10 facts about royal births as wait for Harry and Meghan’s baby continues
Royal fans are eagerly hoping baby Sussex will put in an appearance soon.
While the wait goes on for the arrival of the Duke and Duchess of Sussex’s baby, here are 10 facts about royal births:
1. Surgery at home
The Queen – then Princess Elizabeth – was born by Caesarean section in 1926.
But the surgery took place in her grandparents’ home in Mayfair, rather than in a hospital.
2. The NHS
Lady Louise Windsor was the first of the Queen’s grandchildren to be born in an NHS hospital.
She arrived prematurely following an emergency Caesarean after a seriously-ill eight months pregnant Countess of Wessex was rushed to Frimley Park Hospital in Surrey.
3. Natural births
The Duchess of Cambridge had a natural birth with all three of her children at the exclusive Lindo Wing – and a team of 23 medical staff were on hand in case of emergencies.
4. Kitchen delivery
The Duke of Edinburgh, then Prince Philip of Greece and Denmark, was born on the kitchen table at his family home Mon Repos in Corfu.
5. Smuggled substitutes
Prince Charles’s birth in 1948 was the first time in centuries that there was not a government minister there to witness the arrival of a future heir to the throne.
It was an age-old custom designed to ensure that no substitute baby had been smuggled in in a warming pan or similar receptacle.
6. The shadow side of marriage
Queen Victoria – who had nine offspring – used to refer to childbearing as “the shadow side of marriage” or “die Schattenseite”.
Her first babies were born before anaesthetics were available.
Queen Victoria had nine children and was known as the grandmother of Europe after her children married European royalty. #MothersDay— English Heritage (@EnglishHeritage) March 31, 2019
This year marks 200 years since Queen Victoria's birth.

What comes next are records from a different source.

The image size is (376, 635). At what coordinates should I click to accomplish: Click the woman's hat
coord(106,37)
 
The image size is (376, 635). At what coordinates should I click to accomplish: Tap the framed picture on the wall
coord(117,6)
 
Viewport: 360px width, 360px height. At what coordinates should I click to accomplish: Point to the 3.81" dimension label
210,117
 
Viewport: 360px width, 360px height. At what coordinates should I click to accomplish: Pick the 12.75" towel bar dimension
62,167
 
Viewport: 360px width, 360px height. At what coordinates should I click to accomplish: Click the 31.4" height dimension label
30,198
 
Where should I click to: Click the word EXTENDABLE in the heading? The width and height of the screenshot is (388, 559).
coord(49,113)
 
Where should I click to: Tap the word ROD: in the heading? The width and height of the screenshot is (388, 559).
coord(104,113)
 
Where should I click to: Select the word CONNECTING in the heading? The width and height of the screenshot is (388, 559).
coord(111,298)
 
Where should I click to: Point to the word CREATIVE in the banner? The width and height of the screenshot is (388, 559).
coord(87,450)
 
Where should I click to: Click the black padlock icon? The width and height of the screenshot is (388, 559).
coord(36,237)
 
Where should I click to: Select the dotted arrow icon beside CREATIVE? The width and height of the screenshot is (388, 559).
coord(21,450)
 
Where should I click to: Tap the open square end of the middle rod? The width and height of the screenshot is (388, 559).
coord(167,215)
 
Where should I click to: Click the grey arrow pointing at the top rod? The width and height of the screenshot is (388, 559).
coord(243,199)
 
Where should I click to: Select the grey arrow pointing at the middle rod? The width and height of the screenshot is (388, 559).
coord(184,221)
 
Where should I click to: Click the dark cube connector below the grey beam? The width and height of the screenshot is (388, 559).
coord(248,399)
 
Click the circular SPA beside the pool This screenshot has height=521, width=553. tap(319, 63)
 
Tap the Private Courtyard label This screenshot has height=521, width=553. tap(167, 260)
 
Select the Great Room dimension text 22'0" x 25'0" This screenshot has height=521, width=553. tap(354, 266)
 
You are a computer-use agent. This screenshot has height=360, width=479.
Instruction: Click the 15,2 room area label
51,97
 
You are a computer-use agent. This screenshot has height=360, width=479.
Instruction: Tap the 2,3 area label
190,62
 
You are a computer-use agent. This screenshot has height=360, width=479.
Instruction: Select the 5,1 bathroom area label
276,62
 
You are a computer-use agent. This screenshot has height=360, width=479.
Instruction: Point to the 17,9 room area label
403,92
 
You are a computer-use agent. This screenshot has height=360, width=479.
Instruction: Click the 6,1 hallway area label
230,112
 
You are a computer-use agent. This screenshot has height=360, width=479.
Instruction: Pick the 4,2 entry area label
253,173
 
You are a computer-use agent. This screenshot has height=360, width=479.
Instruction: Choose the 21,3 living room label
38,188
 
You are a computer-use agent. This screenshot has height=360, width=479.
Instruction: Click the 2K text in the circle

Read about her remarkable life ➡️ https://t.co/VI4RwqUgHU
📷 Royal Collection Trust pic.twitter.com/Ipq6YhS1yr
7. Battles over birth pain
Victoria used chloroform for later births, sniffing it from a handkerchief.
When it was first pioneered, traditionalists opposed the drug, claiming labour pain was responsible for a woman’s love for her child, and sufferings during childbirth were a divine destiny.
But Victoria refused to believe such a notion, and her support for the “blessed” method and its “soothing, quieting and delightful beyond measure” effect ensured its accepted use in society.
8. Induced births
The Princess of Wales was induced with Prince William, with Diana telling friends her baby was ready and “well cooked”.
Her labour was difficult and she was continually sick, with doctors considering a Caesarean.
Future king William was eventually born without a C-section after the princess was given an epidural.
9. Noisy crowds
After William arrived at the Lindo Wing in 1982, new father the Prince of Wales asked the rapturous crowds outside the hospital if they could make a little less noise.
10. Secret scans
In 1984, Diana knew Prince Harry was going to be a boy following a scan.
But she did not tell husband Charles, fearing he wanted a girl, and kept the news secret throughout her pregnancy.